Berita Agama di tempat kerja memang rumit – namun pengusaha dan pekerja akan rugi jika hal tersebut dianggap tabu

(The Conversation) — Karena kita menghabiskan sebagian besar hidup kita di pekerjaan, wajar jika percakapan dengan rekan kerja melampaui pekerjaan yang ada di hadapan kita.

Redaksi

Berita Agama di tempat kerja memang rumit – namun pengusaha dan pekerja akan rugi jika hal tersebut dianggap tabu

(The Conversation) — Karena kita menghabiskan sebagian besar hidup kita di pekerjaan, wajar jika percakapan dengan rekan kerja melampaui pekerjaan yang ada di hadapan kita. Orang-orang berbagi minat dan hobi, perjuangan keluarga, masalah kesehatan, dan harapan atau tujuan, dari yang konyol hingga yang serius.

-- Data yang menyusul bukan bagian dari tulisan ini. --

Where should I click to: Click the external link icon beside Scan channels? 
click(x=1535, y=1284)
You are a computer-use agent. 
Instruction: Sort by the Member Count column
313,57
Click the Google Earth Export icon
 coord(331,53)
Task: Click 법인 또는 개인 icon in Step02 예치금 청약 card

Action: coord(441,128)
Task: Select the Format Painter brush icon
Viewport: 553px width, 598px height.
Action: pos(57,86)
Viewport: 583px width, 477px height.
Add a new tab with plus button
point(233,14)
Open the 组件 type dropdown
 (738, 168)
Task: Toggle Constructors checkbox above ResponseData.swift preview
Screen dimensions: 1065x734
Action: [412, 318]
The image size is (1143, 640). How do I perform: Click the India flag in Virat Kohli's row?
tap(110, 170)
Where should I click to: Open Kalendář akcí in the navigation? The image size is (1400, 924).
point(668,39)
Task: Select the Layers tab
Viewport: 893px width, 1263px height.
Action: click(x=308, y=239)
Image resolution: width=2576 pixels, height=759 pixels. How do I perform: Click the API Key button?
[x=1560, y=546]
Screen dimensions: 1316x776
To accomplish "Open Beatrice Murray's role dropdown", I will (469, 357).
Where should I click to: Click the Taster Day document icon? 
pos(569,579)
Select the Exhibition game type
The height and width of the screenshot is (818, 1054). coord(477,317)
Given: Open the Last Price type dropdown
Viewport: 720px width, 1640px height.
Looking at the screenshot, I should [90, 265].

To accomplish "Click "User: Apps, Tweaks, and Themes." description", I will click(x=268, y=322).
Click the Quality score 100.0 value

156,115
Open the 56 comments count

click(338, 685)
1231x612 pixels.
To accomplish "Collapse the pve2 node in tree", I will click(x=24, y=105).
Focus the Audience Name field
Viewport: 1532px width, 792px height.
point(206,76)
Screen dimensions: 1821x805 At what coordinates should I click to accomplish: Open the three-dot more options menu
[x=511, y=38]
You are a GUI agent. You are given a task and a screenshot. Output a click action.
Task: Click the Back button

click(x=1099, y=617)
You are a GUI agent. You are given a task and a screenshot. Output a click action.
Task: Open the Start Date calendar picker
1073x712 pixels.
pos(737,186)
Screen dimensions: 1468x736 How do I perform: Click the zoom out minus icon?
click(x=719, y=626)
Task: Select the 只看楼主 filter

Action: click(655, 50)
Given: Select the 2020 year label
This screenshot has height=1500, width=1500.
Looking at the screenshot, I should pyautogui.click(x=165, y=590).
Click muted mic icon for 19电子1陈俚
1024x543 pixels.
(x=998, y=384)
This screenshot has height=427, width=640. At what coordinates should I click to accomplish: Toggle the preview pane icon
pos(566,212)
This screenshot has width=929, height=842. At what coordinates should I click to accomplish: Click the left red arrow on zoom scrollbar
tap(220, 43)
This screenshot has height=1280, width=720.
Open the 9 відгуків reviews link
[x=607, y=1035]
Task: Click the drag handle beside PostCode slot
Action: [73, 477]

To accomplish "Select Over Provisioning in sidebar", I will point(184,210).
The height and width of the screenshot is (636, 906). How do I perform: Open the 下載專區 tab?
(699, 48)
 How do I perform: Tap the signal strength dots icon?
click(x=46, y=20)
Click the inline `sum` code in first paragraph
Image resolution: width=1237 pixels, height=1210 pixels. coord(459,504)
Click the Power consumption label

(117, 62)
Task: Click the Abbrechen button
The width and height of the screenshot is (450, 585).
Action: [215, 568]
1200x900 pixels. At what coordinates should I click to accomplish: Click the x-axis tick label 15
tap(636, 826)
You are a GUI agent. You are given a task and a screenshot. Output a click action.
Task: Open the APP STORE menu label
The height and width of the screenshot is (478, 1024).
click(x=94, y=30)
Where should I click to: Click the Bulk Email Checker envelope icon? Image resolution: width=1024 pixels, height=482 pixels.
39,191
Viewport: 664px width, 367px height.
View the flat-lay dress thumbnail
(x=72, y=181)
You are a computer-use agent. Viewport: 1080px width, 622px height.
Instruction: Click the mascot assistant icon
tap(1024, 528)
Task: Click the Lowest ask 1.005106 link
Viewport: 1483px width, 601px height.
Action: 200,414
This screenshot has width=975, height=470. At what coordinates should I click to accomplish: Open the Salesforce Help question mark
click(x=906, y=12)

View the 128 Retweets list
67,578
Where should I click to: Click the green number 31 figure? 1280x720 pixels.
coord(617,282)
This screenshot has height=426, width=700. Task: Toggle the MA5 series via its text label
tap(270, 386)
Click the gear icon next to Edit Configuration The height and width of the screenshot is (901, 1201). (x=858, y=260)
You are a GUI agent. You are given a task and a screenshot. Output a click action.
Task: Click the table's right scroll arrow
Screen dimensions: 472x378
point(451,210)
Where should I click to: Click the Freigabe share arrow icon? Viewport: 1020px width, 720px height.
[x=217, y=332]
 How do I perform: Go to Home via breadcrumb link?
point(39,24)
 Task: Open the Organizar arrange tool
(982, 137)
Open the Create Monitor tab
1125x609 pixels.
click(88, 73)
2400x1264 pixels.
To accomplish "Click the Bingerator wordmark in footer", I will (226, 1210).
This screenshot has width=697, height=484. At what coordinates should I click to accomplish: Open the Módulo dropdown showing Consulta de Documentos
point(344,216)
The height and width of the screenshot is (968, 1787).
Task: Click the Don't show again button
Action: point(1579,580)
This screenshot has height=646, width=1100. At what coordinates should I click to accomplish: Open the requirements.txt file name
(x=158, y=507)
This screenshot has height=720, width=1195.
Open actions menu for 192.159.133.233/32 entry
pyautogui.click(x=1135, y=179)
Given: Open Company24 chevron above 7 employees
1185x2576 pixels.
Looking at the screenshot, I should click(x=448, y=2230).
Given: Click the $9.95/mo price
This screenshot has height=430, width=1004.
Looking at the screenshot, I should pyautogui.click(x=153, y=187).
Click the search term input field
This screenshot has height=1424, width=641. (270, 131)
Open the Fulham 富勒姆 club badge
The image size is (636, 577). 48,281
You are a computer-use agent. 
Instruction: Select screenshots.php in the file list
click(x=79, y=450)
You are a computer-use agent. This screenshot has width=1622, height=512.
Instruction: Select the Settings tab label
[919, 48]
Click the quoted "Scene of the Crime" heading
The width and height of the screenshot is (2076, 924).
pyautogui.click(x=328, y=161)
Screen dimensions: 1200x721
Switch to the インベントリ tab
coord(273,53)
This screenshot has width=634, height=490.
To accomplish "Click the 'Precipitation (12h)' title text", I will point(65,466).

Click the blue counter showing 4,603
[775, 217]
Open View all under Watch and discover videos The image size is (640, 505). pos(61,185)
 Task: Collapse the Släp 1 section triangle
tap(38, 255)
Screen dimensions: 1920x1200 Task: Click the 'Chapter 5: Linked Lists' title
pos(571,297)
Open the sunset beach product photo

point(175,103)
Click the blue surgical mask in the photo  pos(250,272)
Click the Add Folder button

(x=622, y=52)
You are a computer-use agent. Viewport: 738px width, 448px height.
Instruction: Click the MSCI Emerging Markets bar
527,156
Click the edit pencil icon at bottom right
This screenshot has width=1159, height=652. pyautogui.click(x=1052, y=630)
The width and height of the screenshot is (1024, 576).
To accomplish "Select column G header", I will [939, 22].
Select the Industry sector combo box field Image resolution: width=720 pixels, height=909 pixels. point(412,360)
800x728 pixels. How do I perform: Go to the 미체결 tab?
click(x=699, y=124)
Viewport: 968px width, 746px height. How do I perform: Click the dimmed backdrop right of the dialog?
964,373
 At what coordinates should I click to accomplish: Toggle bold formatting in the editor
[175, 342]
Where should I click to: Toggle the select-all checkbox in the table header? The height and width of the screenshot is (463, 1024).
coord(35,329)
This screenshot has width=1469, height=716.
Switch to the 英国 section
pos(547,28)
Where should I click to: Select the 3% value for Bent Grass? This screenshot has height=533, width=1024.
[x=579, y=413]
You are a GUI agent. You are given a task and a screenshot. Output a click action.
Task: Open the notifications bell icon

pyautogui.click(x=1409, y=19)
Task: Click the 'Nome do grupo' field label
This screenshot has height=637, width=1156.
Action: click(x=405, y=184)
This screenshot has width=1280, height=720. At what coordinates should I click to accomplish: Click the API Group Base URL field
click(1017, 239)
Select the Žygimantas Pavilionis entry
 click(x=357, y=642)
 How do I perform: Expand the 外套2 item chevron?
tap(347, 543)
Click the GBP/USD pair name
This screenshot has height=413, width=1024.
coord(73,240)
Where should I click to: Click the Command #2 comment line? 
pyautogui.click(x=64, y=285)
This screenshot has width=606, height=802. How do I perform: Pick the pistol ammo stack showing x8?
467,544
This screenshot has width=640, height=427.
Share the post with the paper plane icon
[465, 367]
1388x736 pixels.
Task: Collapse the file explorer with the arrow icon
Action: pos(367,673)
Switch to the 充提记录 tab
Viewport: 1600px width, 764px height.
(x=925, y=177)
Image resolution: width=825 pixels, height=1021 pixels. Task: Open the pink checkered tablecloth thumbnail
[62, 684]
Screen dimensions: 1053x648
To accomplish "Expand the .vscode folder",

Namun, topik agama bisa menimbulkan kekhawatiran. Banyak orang mungkin setuju dengan apa yang dikatakan oleh CEO Muslim sebuah perusahaan teknologi kepada kita: “Jika Anda ingin menyatakan keimanan, lakukanlah! Lakukan saja pada waktumu sendiri.” Ketidakpastian seputar peran agama di tempat kerja cenderung berujung pada sikap diam. Bahkan di kalangan peneliti yang mempelajari dunia kerja, agama sering kali diabaikan.

Namun bagi banyak orang, keyakinan adalah komponen inti dari identitas mereka – bagian dari “keseluruhan diri” yang semakin didorong untuk dibawa oleh karyawan ke tempat kerja. Ini adalah bagian penting dari keberagaman namun sering kali diabaikan oleh para manajer. Dan bagi banyak orang Amerika, keyakinan adalah bagian dari alasan mereka bekerja setiap hari: 1 dari 5 menganggap pekerjaan mereka sebagai panggilan spiritual.

Kami adalah ilmuwan sosial yang menghabiskan lima tahun terakhir melakukan penelitian mengenai peran iman dalam pekerjaan. Temuan kami – yang diperoleh dari lebih dari 15.000 survei dengan populasi yang mewakili secara nasional, dan hampir 300 wawancara mendalam dengan beberapa pekerja – menegaskan bahwa ada banyak tantangan ketika agama masuk ke tempat kerja. Namun, akibat dari mengabaikan atau menekan keyakinan pekerja sering kali melebihi risiko dan tantangan tersebut.

Konflik dan diskriminasi

Kekhawatiran paling umum yang kami dengar tentang mengangkat agama di tempat kerja adalah bahwa hal itu akan menimbulkan konflik – termasuk konflik dari orang-orang yang mencoba mengubah keyakinan satu sama lain. Seorang wanita Katolik yang bekerja di panti jompo mengatakan kepada kami, “Saya pikir kita tidak seharusnya berbicara tentang agama di tempat kerja karena pada saat itulah masalah akan muncul. Saya akan membela apa yang saya pikirkan, dan mereka akan membela apa yang mereka pikirkan, cara hidup mereka, agama mereka.”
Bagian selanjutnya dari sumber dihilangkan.